# Erste Schritte S7-300



## Andy082 (8 Februar 2009)

Abend.

Hab mir nach langem zögern aus meiner Firma zwei TP170B monocrom und eine ältere 315-2DP ausgeliehen und würde hier nun soetwas wie eine Gebäudesteuerung erstellen. Normal plane & baue ich Produktionsanlagen nur zusammen und lasse quasi programmieren. *gg*

Vorgreifend: mein Wissensstand betreffend S7-300 sind unterstes/mittleres Level, jedoch hab ich bereits beide Panel mit WinCC projektiert und kann von beiden über ein DBX bereits Ausgänge etc ohne Probleme steuern, Status anzeigen, oder Text in das eine Panel eingeben und am anderen ablesen, etc.
Alles keine Hexerei....

Nun würde ich gerne eine Codeeingabe programmieren.
Hierfür hab ich eine eigene Zahlen-Tastatur angelegt. (nicht die Nummerntastatur von WinCC)
Mein Problem ist nun aber, dass ich zwar beliebige Bits in ein DBW schreiben kann, aber diese summieren sich immer automatisch.
Was mir vorschweben würde ist, dass ich zB 1-3-4-2 drücke und dann auch tatsächlich 1342 im DB steht.
Es würde auch reichen, wenn ich weiß wie ich einzelne Bits oder DBW zu einem DBW zusammenfassen könnte.

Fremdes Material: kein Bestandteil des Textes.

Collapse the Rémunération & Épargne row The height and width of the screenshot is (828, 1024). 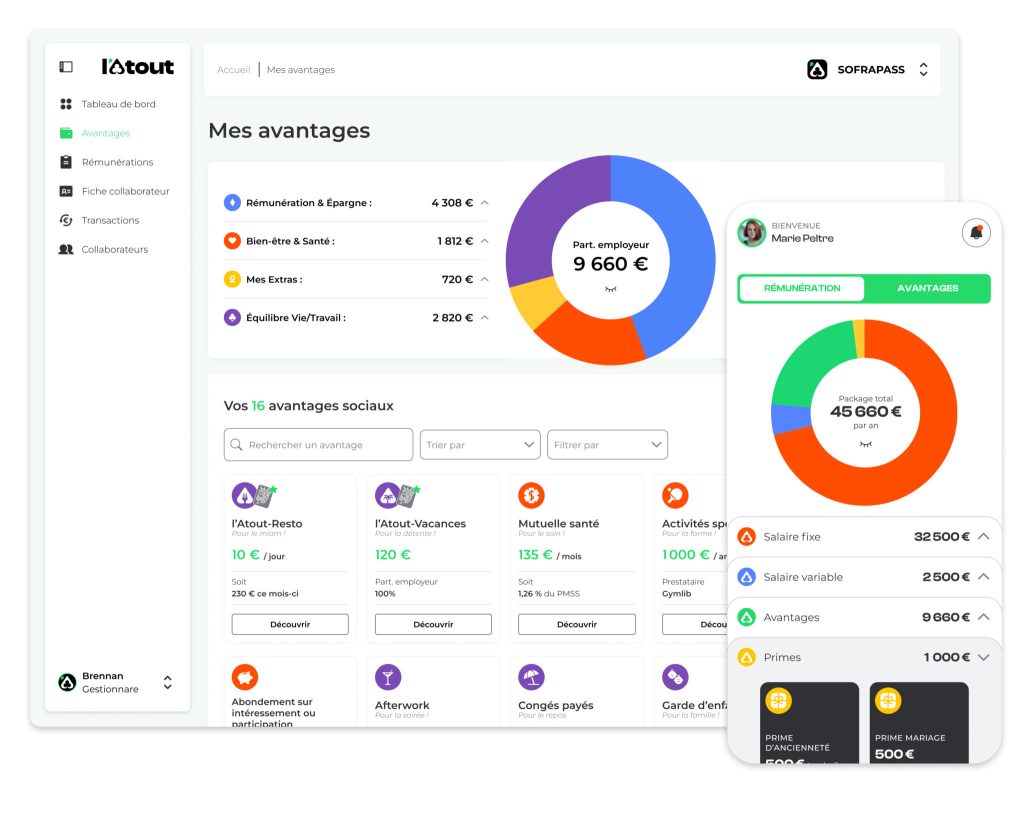point(484,203)
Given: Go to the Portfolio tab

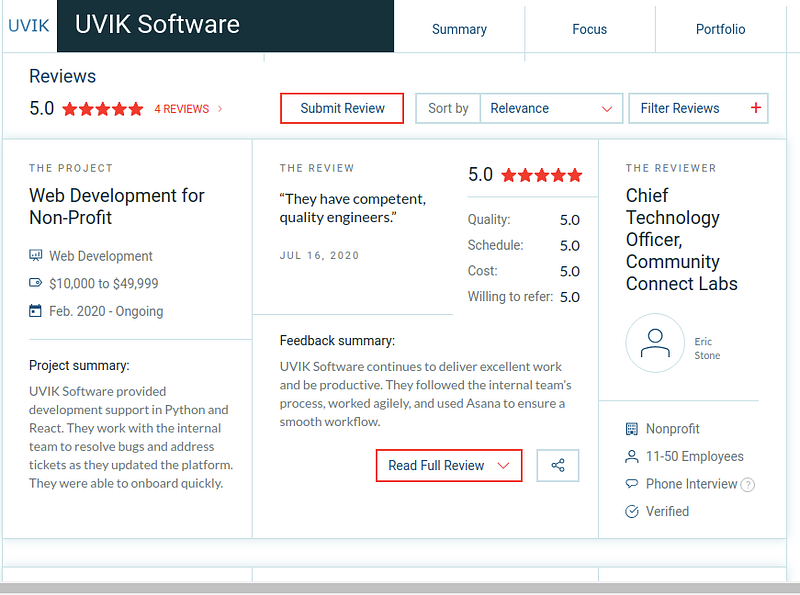Looking at the screenshot, I should [x=720, y=29].
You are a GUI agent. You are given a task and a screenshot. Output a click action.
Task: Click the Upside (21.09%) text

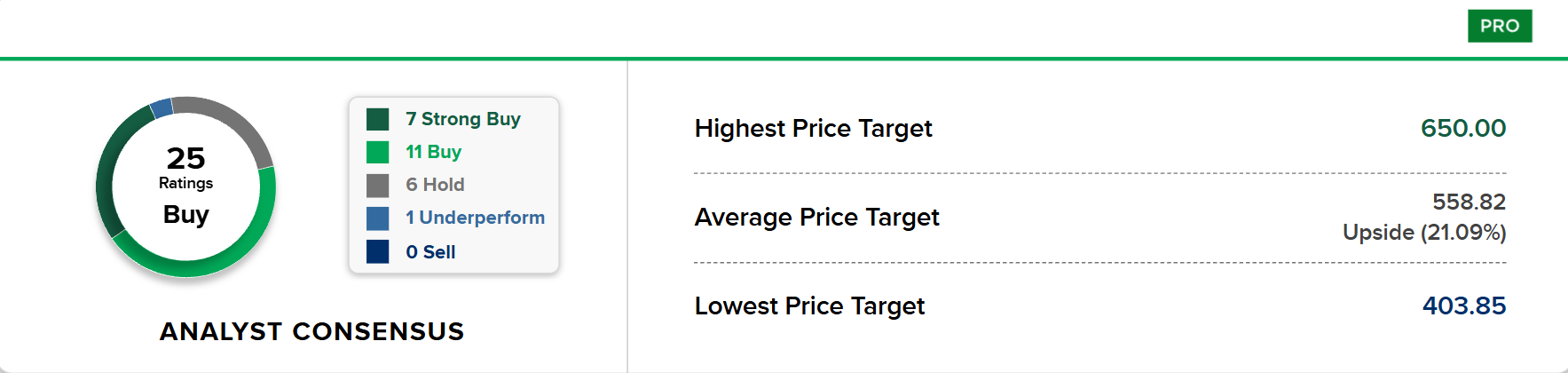click(x=1424, y=233)
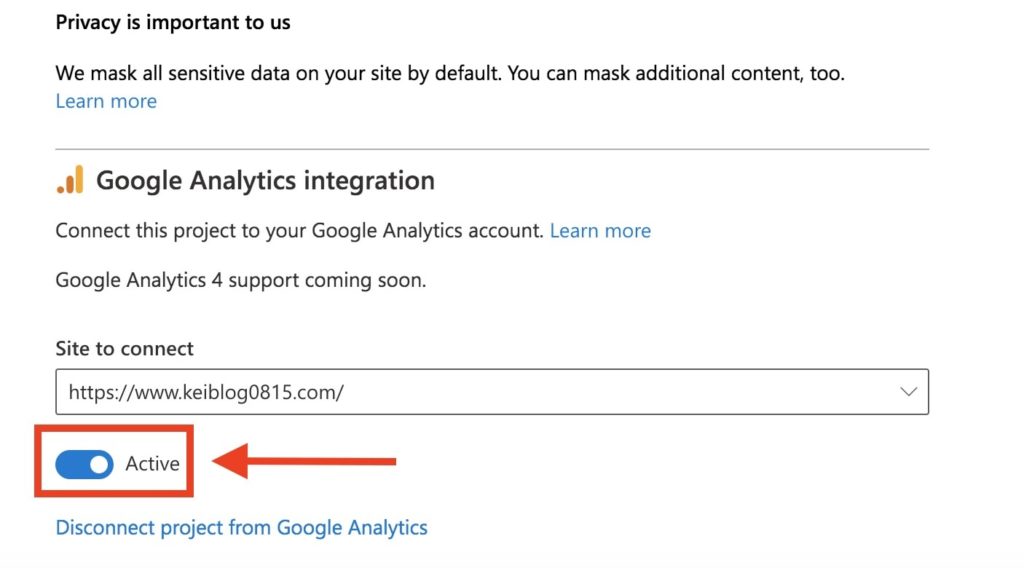Click the Privacy is important to us heading

(173, 22)
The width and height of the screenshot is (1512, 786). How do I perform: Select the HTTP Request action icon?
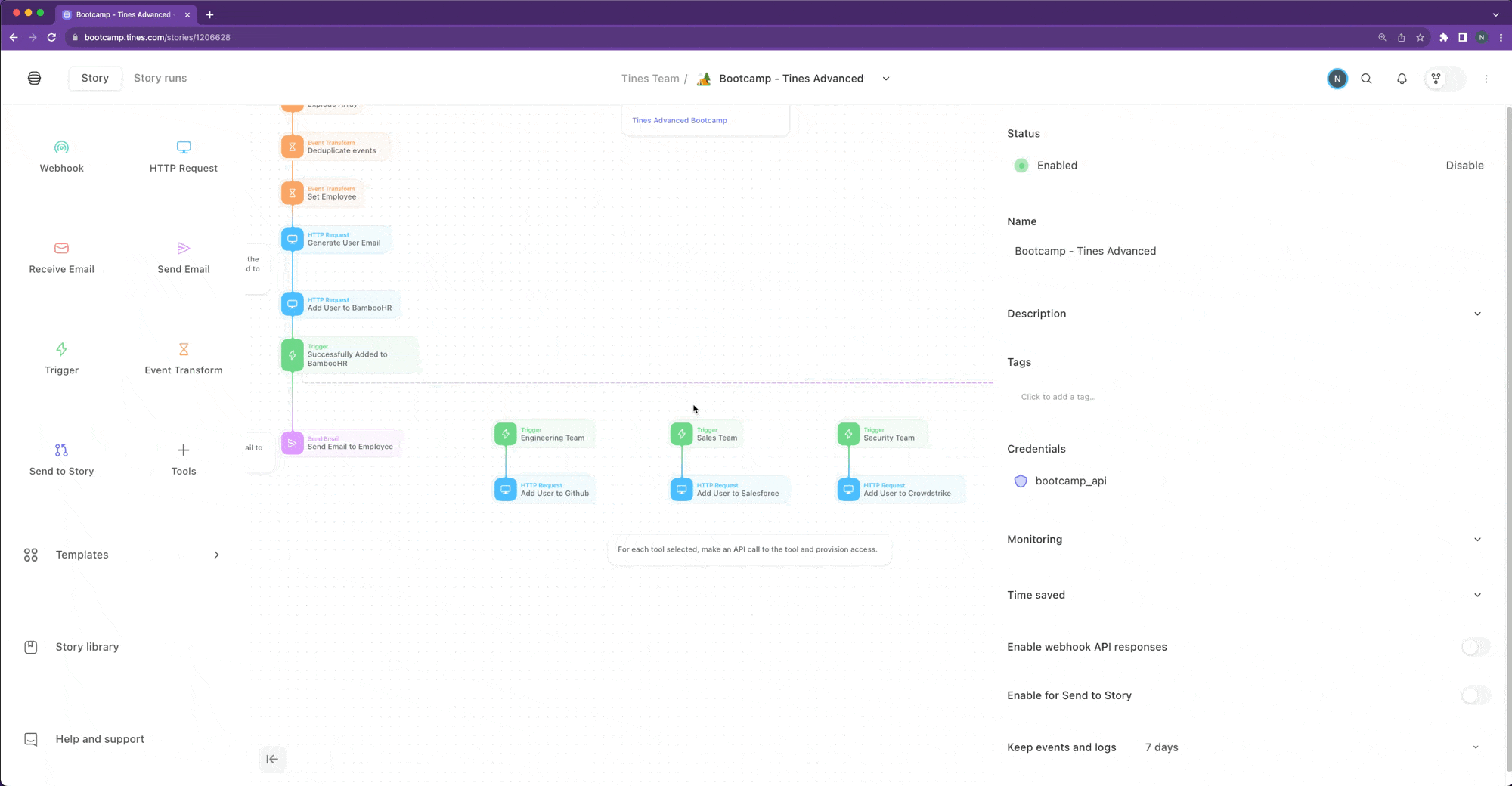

Nächstes Problem wäre dann noch, wie kann ich die Eingabe mit einem zuvor festgelegten Wert eines DB vergleichen und im Falle einer richtigen Eingabe zB einen Ausgang steuern, bzw. bei einer falschen Eingabe nach 4 Tasten nochmals anfangen?


mfg, Andy.


P.S.: welche Lektüre wäre für Einsteiger bzw. leicht fortgeschrittene zu empfehlen?


----------



## Larry Laffer (8 Februar 2009)

Hallo Andy,
die letzte Frage zuerst :


Andy082 schrieb:


> welche Lektüre wäre für Einsteiger bzw. leicht fortgeschrittene zu empfehlen?


aus meiner Sicht reicht das interessierte Mitlesen im SPS-Forum und das gelegentliche Stellen von Fragen vollkommen aus.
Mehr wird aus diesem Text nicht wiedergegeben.